For the last month of Caldonia's pregnancy, her Chinese or Japanese or whatever-she-was obstetrician had been seeing Caldonia once a week. The doctor was a small, friendly woman with bright eyes who dressed in elegant suits, as if she were running off to business meetings instead of squatting on a chair to peer up between her patients' legs. She spoke proper English without any accent. "Everything looks good," she told Caldonia. "Everything looks just as it should."

This was Caldonia's third child, her conception so unexpected that at first Caldonia had not told Fred. She waited over a week. Not that she would have ever considered not having the child, but Caldonia needed time alone to absorb the fact that, even with Iris and Nadia both in school, she was going to be the mother of a baby again, faced with diapers and sleepless nights.

Now, as she busied herself in the kitchen, Caldonia longed for the past Thanksgivings at the East 23rd Street house, when Mother had festooned the doorways with crepe paper, and Daddy, in his matching slacks and sweater, carried out the holiday routine of washing and polishing every inch of his two black Cadillacs. Standing in that immaculate driveway, chamois in hand, he always greeted and chided them as they arrived, his children, then his grandchildren, encouraging everyone to pause and admire the shine of fenders and hoods, and listen to him brag for the hundredth time, "Look at that, a hundred thousand miles and not a scratch, not a bump. . . ."

Thanksgivings with Mother and Daddy had always been so perfect. There was plenty of room and more than enough food for anyone who happened along; neighbors, friends, extra relatives, dropping in for some of Mother's famous sweet potato pie: "Oh, and while you're at it, honey, try a little taste of turkey and a bit of oyster dressing, and just go ahead and get you some of my bread pudding, too."

But the last year had brought about many changes. Daddy was dead and Mother had squeezed herself and her possessions into the cement-block Harriet Tubman senior high-rises in West Oakland. Her cramped fourth-floor apartment, with its tiny kitchenette overlooking the freeway, no longer accommodated the swell of family. She now boiled tea water on a two-burner stove and heated up frozen dinners in a microwave.

And Mother herself, gone stoop-shouldered and brackish and irritable, complained that the grandchildren made her nervous when they came to visit: She reproached them for being too loud in the elevators, always threatening to pull on the emergency buzzer, and she worried they'd tear up her furniture, so she'd covered everything in plastic and laid runners along the beige pile carpet. She spoke more sharply to Caldonia, Vesta and Clayton, her three grown children, as if they were still children themselves, wearing on her last good nerve.
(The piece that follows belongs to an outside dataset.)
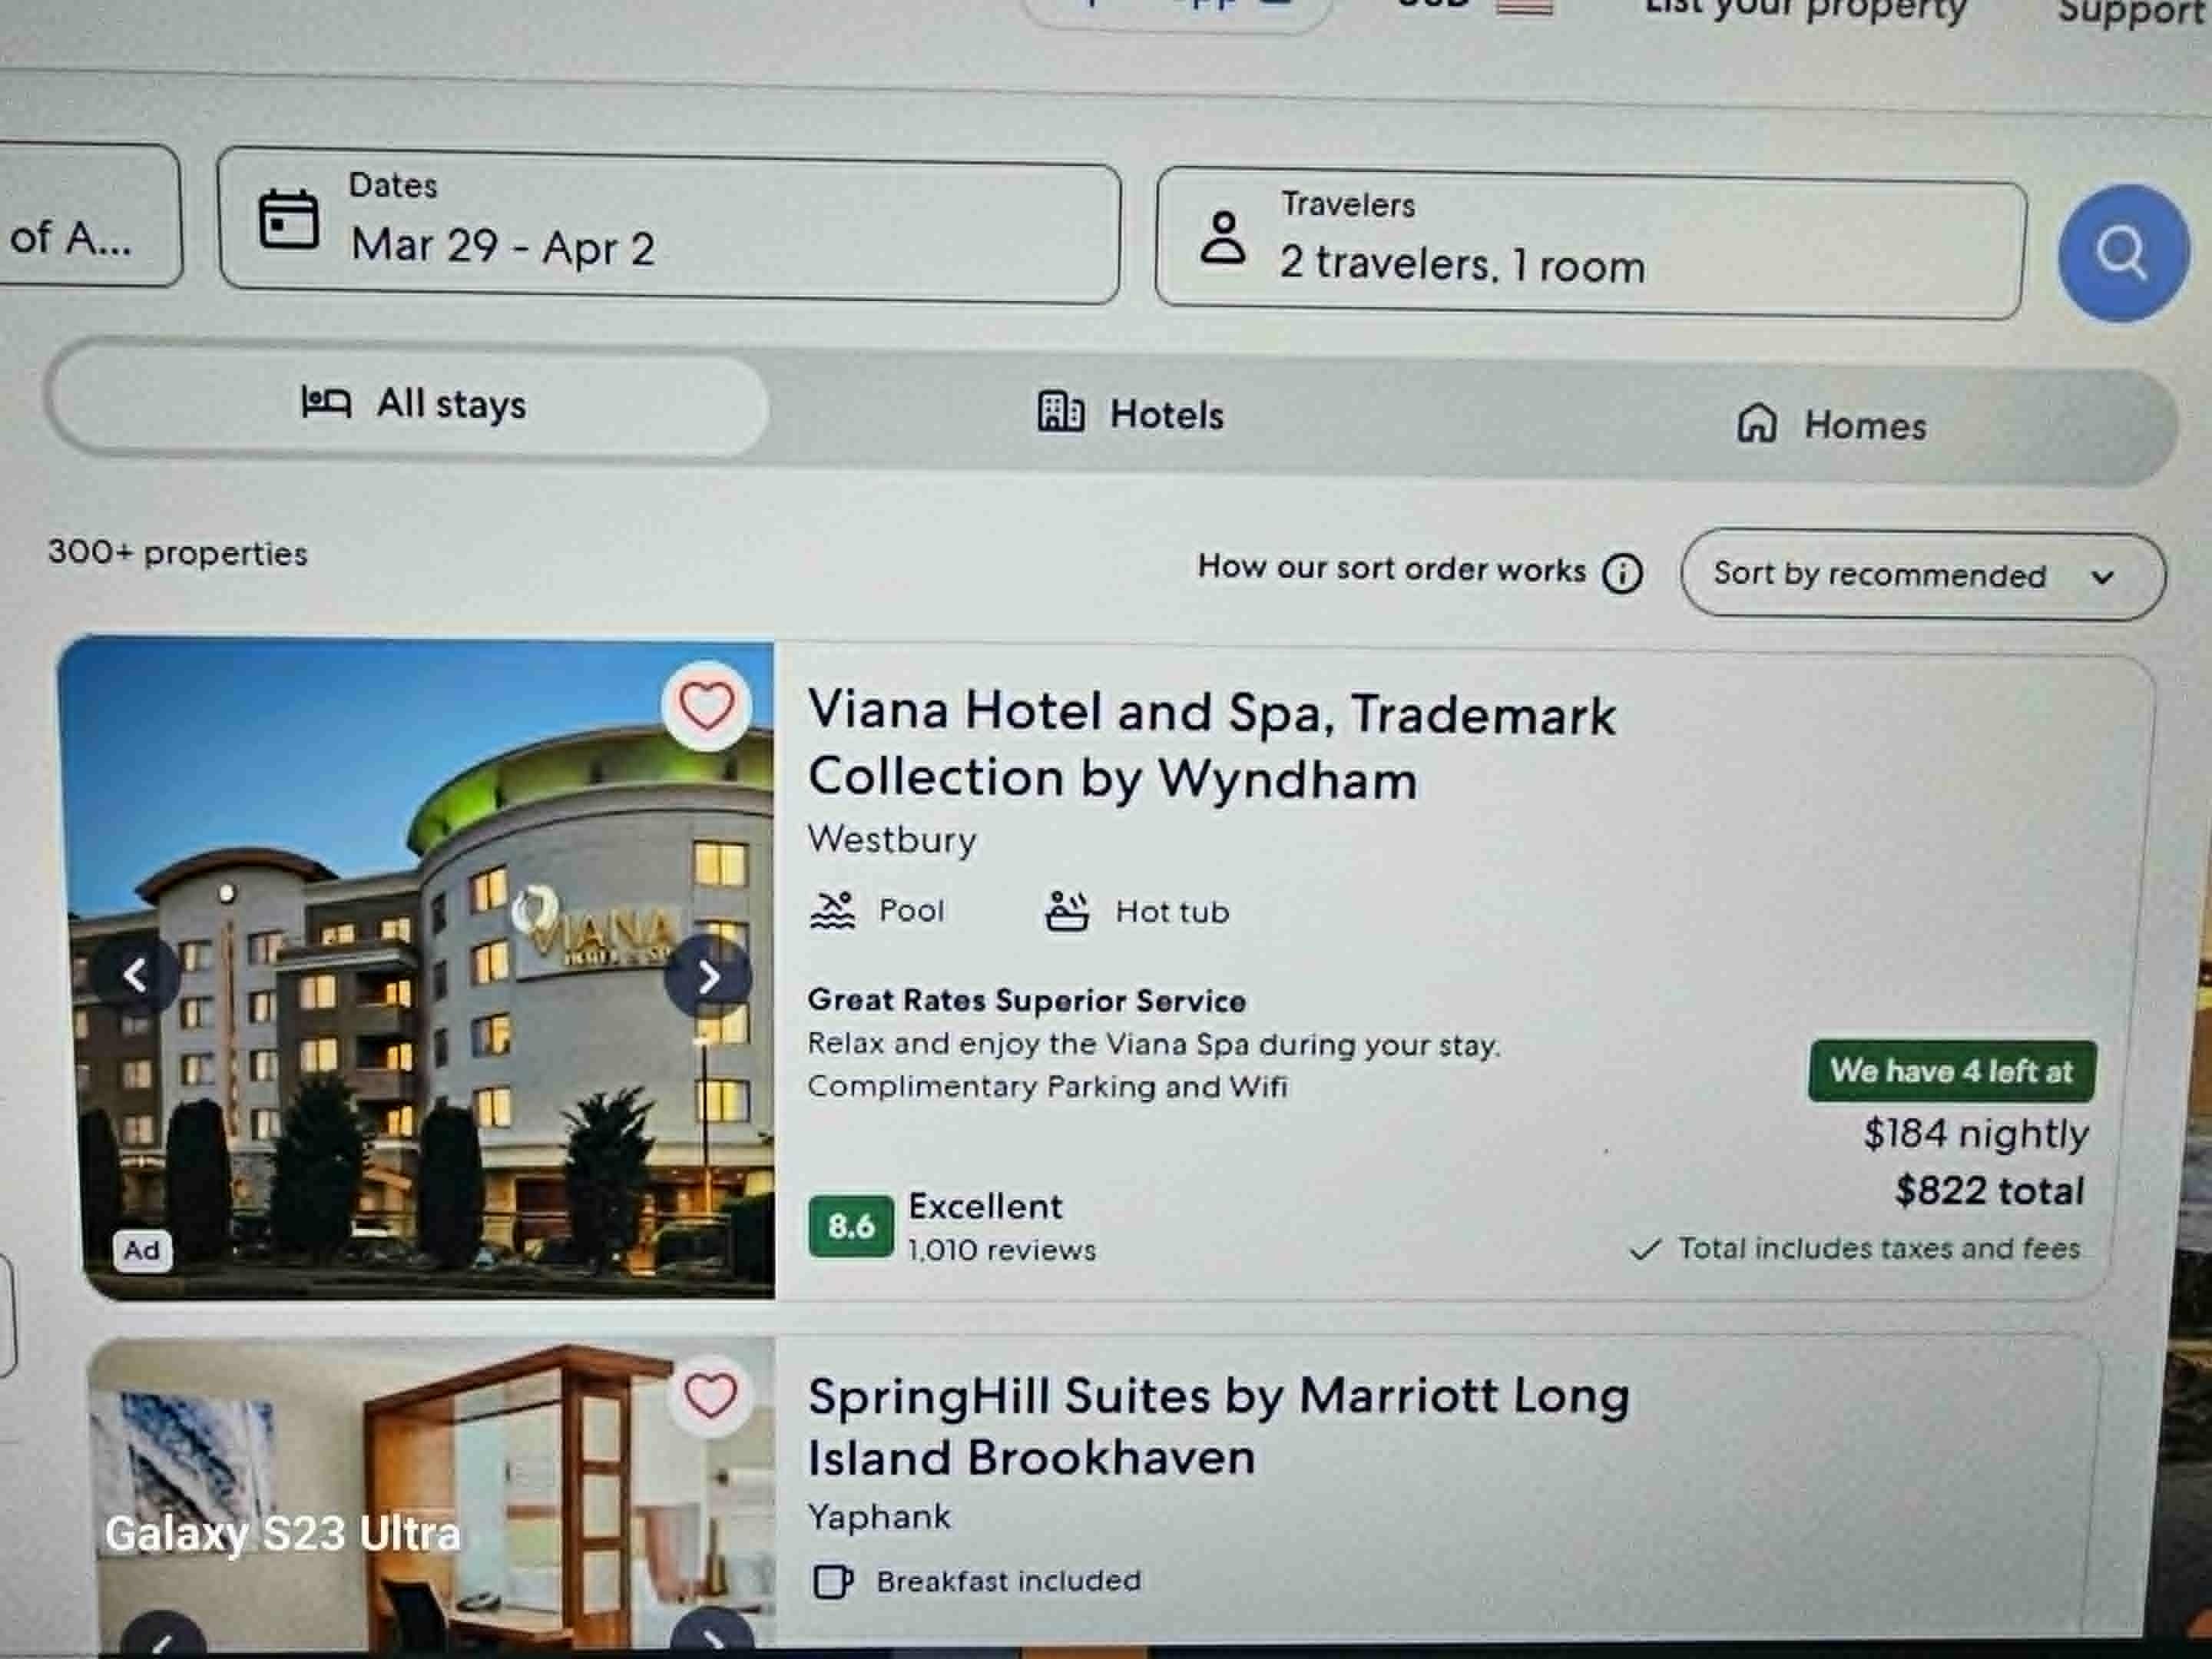Switch to the Homes tab
The image size is (2212, 1659).
(1831, 424)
What Mother announced to Caldonia about Thanksgiving this year was, "I've retired from cooking, and now it's somebody else's turn." What she meant was, "It's up to you, Caldonia; Clayton and Vesta are useless."

So Caldonia and Fred won by default, even though Caldonia was just a month past giving birth and still feeling sore and irritable. This child had come Cesarean, a fact that dulled Caldonia's sense of accomplishment. It seemed the baby had not really come out of her body. Now here she was, barely recuperated, roasting the turkey and browning homemade bread crumbs, all because she knew better than to count on Vesta and Clayton.

"Y'all gonna have to pitch in; I'm not the Lone Ranger, you know," she told Vesta and Clayton by phone, with special emphasis in her voice just to make a point. She wondered if God was growing weary with her impatience.